William snapped, "Drop it; we're looking for a Greek book!"
"This?" I asked, showing him a work whose pages were covered with abstruse letters. And William said: "No, that's Arabic, idiot! Bacon was right: the scholar's first duty is to learn languages!"
"But you don't know Arabic either!" I replied, irked, to which William answered, "At least I know when it is Arabic!"
--Umberto Eco, The Name of the Rose
Like most people who opposed the Iraq war, the Pithlord is constantly accosted by chastened righties I argued with back in 2003 who cry, "You were right! The Iraq war was a terrible idea! How do I correct my worldview so I don't make mistakes like that again?"

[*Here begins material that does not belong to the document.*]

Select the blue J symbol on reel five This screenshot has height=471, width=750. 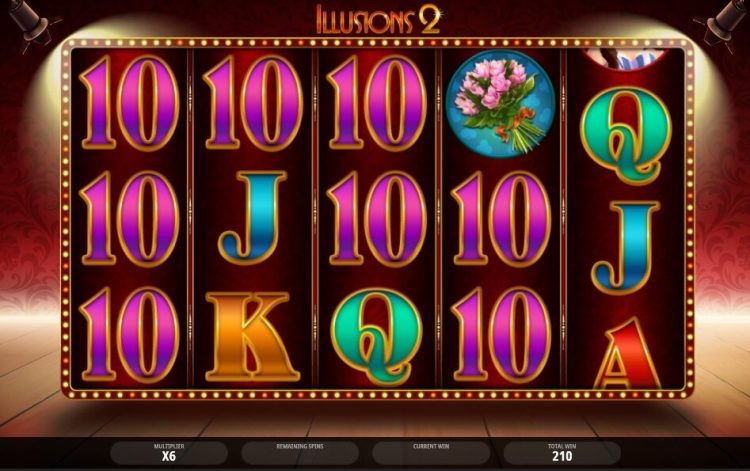point(625,247)
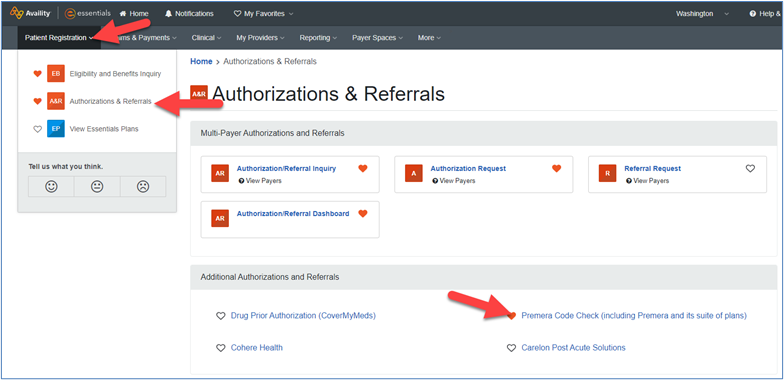This screenshot has width=784, height=380.
Task: Click the Availity logo icon
Action: (x=16, y=13)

We at Pith and Substance are always anxious to help. And since everyone who can be convinced has now been, I am willing to let my rightie bretheren in on a secret: I didn't really know anything about Iraq either! I talked to a few emigrés -- I read Makiya. But I don't know Arabic. I had never been to Iraq. My grasp of Shi'ite theology is superficial. For reasons that escape me now, I did read the Ba'athist constitution once, but sub-Leninist blather is not very informative.
I'm sure I wasn't alone among those skeptical of the war. Indeed, a few of my comrades in the anti-war movement were astonishingly ignorant even by my standards.

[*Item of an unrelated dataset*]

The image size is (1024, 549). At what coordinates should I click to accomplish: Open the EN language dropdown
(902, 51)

So how did we get it right? We couldn't read the folkways of Iraq, but we knew that, whatver they were, they were the folkways of Iraq, of an alien culture in a civilization with good reasons to dislike and distrust us. In the unlikely event democracy held there, it would necessarily be in conflict with external occupiers.
The great benefit of conventional morality --compared with utilitarianism, for example -- is that it tells you what to do under uncertainty. Grand schemes have many more ways of going wrong than going right. Don't back down from a fight, but don't start one either. It isn't much to know, but it would have been enough.